Three items on this post firstly the link to the interview I made at St Georges Hall Liverpool. I would appreciate you sharing the link with friends and enemies, either way; it should have a suitable effect! I would be interested in your opinions of the video; please let me know.
Incidentally during the week after Liverpool I was attending an event and became part of a strange conversation. A lady cheerfully informed me she would happily receive an organ donation, but no way would she put her name on the donor register. I have an open mind about people’s opinions, although this woman baffled me. She thought her opinion was some twisted joke. Believing, she was in some way ‘winding’ up my intolerance spring.
The donor/recipient relationship is holistic and delicate. We should be careful of opinion as sometimes there is a risk of damaging the system. Consider the danger of A.N. Other listening to the ‘Take but not give’ selfish attitude. It is possible a potential donor could decide to reflect upon the possibility of their donation being given to an undeserving recipient. I would not concern myself about this because there is no such person as an ungrateful transplant patient. If the woman I write of actually became in need of an organ, believe me, her attitude would change.
Life is a wholesome lesson, not a lesson in selfishness. When you read ‘Second Chance’ you discover, the patient does not walk into a hospital and say ‘Hey man, give me a kidney’. We become ill; the illness becomes grave and finally life threatening. At some stage, the decision is made to place the patient on the transplant list. And then the process begins, it is complex and involves tens of people and hours of examinations. The woman missed the point; she believed she would be in control of the situation. ‘I’d have a transplant, but I’d never donate an organ’ sound’s all nice and dandy for those who think they are ‘savvy’. Truth to tell it would all change once illness sets in.
We have to be mentally strong to survive extreme illness, and we have to have compassion and understanding for our fellow humans. I feel this is not important; it is essential. I had no concern for the somewhat selfish attitude of the ‘take but not give’ woman. Because, the real truth, the essential truth is the patient needs to have love, understanding and compassion within their being. I wonder if the poor lady understood this basic requirement. If you are to overcome illness, there is NO room for illusion. If you blinker your eyes to any situation, if you make excuses for others, you have compromised your being. I will not compromise my reality and understanding of the donor system, there is no room for the nonsense of fools, it is a real life experience, not a windup inferior-superior joke. As I wrote somewhere else ‘A weak heart never won a fair maiden. And there is no more beautiful maiden than LIFE.
Part Two; I have received excellent feedback on ‘Second Chance’ and here are the latest additions to the growing number of ‘five-star’ reviews. If you have read it, your comments on the Amazon site would also be gratefully appreciated. Remember your contribution encourages others to read the book. And everyone who reads it could become a potential donor. The World needs donors!
Part Three; Many people wonder if my life is ‘normal’. It is probable they wonder if I am in some way disabled after having such major surgery. Well here’s a picture of me at Formby Beach. The day started before seven and finished well after ten. Did I feel worn out or exhausted? Not at all, my life is as normal as yours, and I intend to take advantage of every moment of my ‘Second Chance’.

*WHAT THE TASK REQUIRES:* List each quality that the post on organ donation says a patient needs to have within their being.

[Stored lines]
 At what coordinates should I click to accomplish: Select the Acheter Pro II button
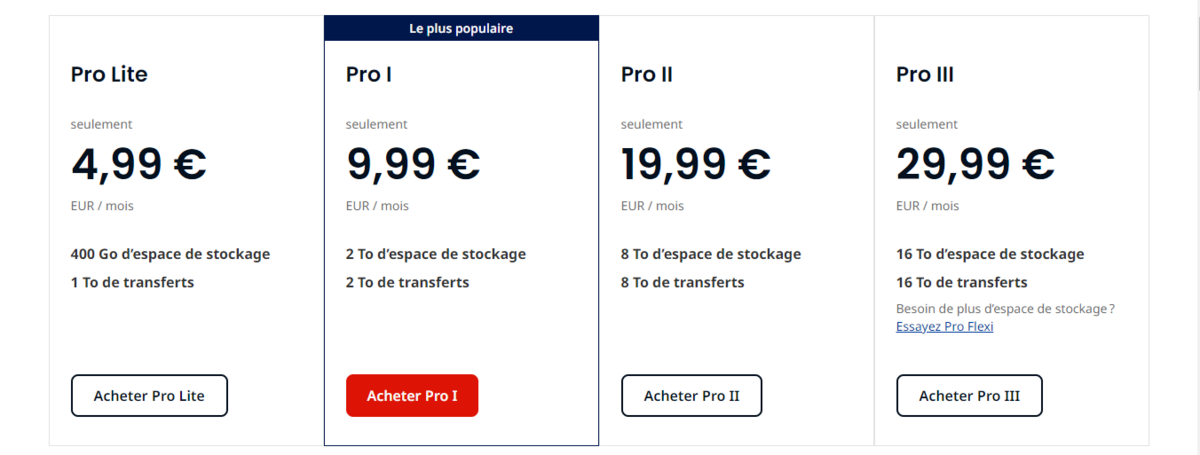point(692,395)
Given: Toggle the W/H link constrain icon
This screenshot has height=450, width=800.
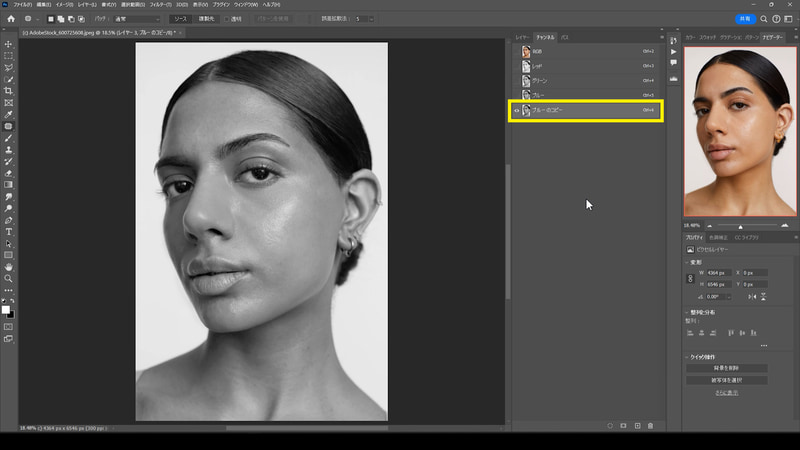Looking at the screenshot, I should (x=690, y=278).

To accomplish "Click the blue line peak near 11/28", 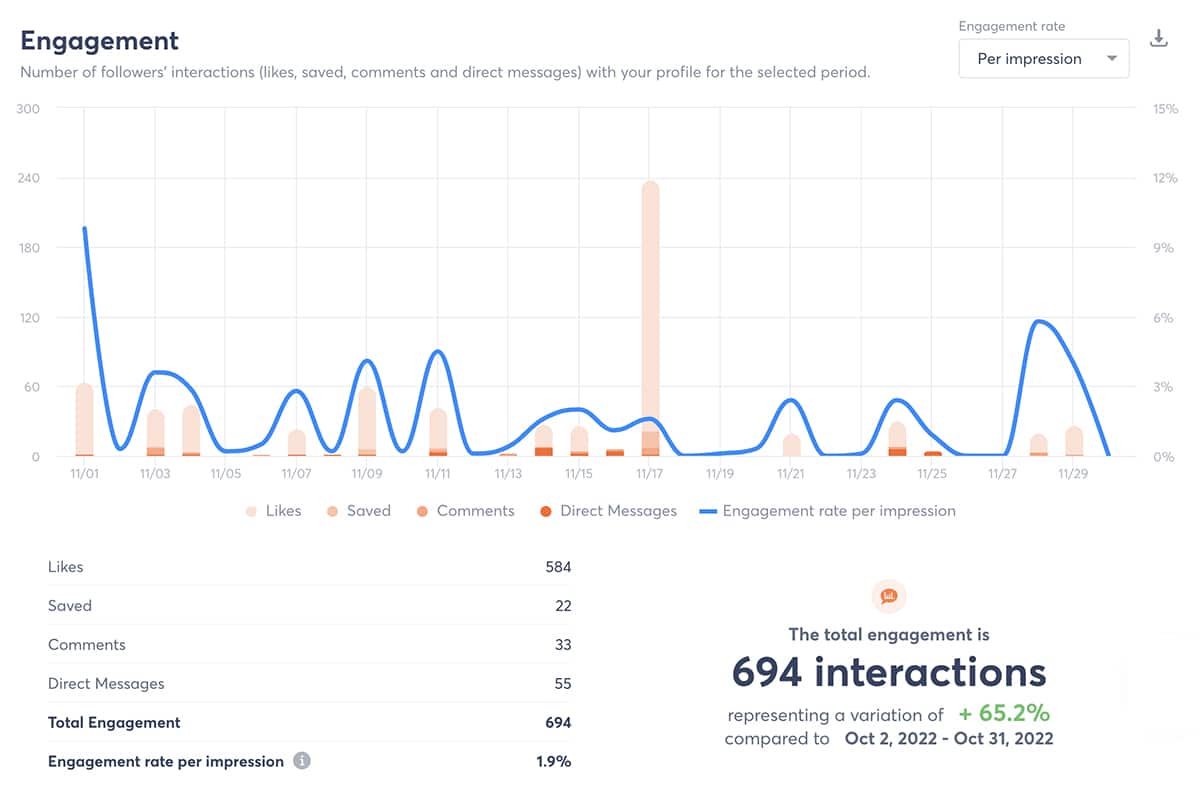I will tap(1039, 322).
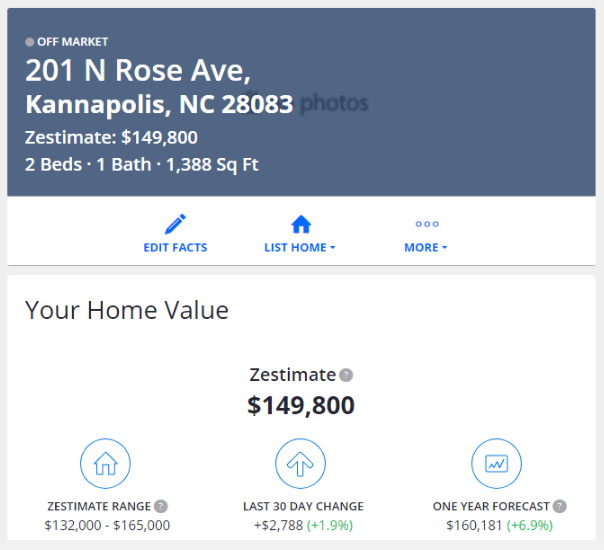Click the $132,000 - $165,000 range value
The width and height of the screenshot is (604, 550).
click(x=107, y=525)
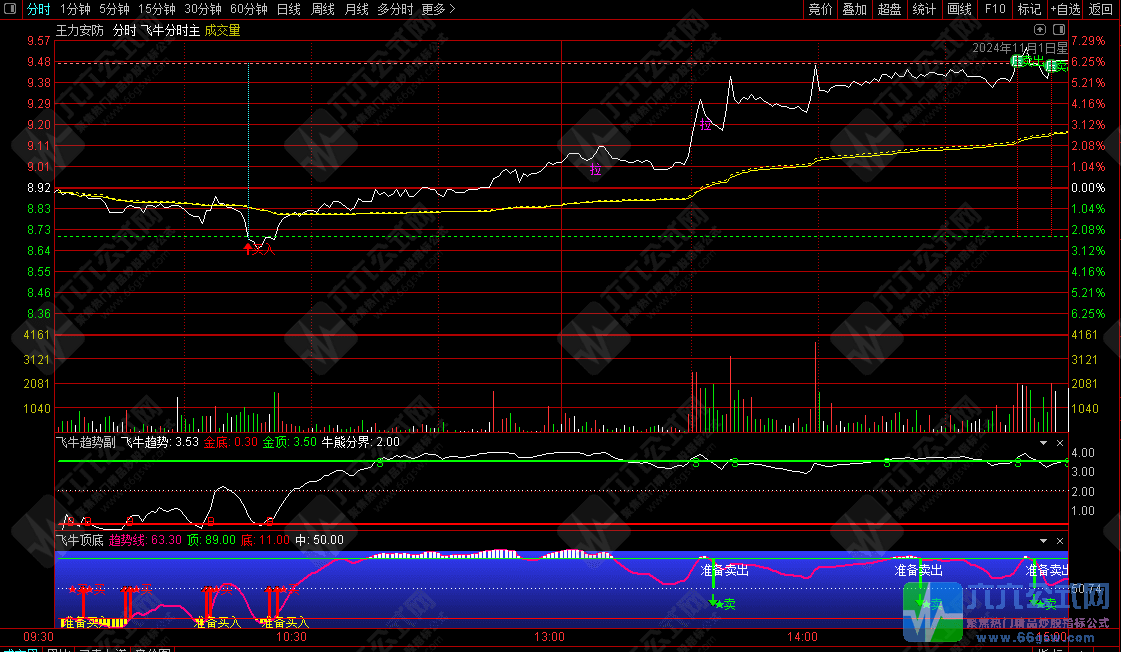This screenshot has height=652, width=1121.
Task: Open the 飞牛顶底 panel dropdown arrow
Action: [x=1043, y=540]
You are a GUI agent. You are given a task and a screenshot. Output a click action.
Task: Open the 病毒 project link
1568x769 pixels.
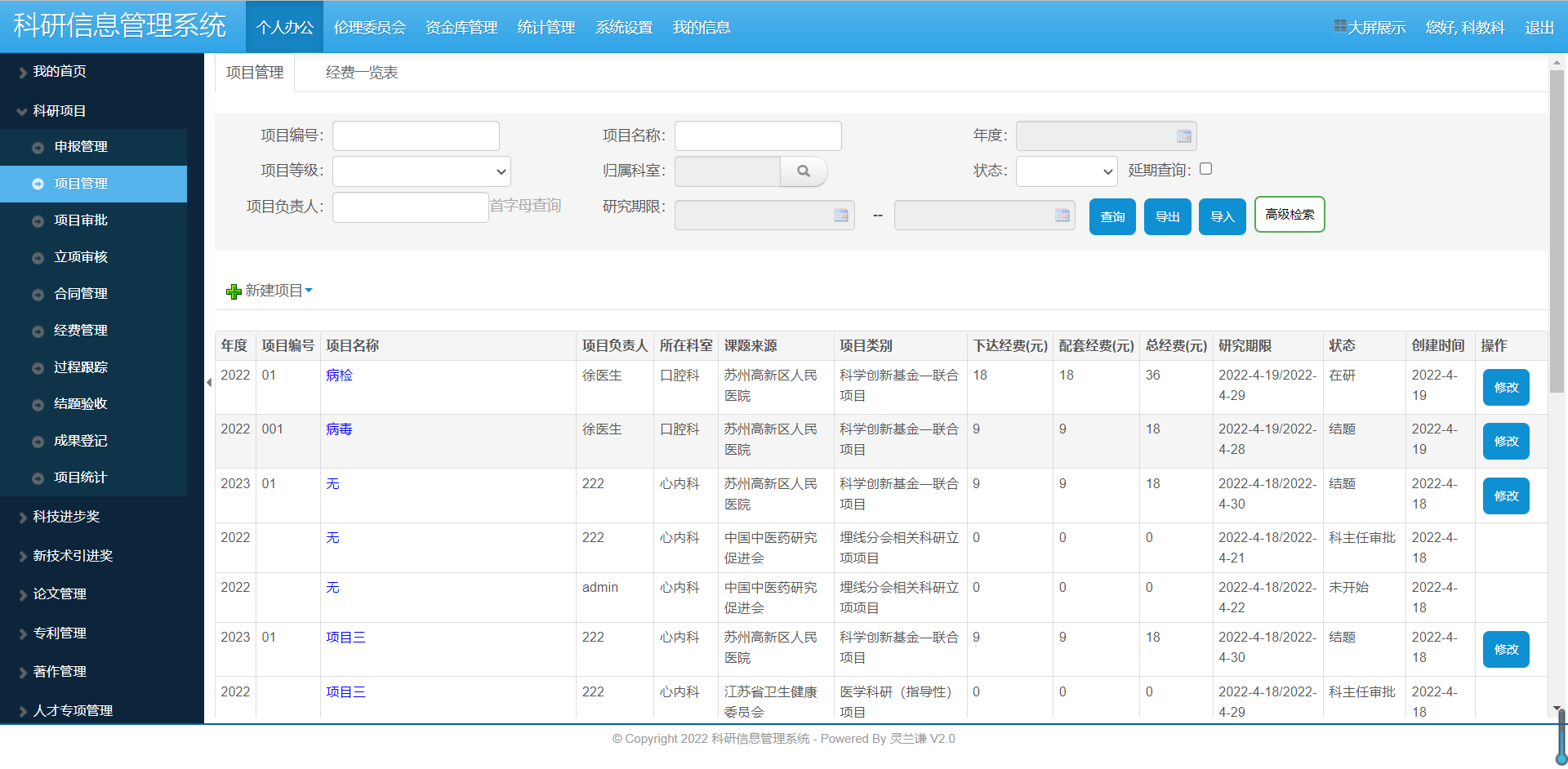(x=339, y=429)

*PROBLEM SOLUTION:* Love, understanding, compassion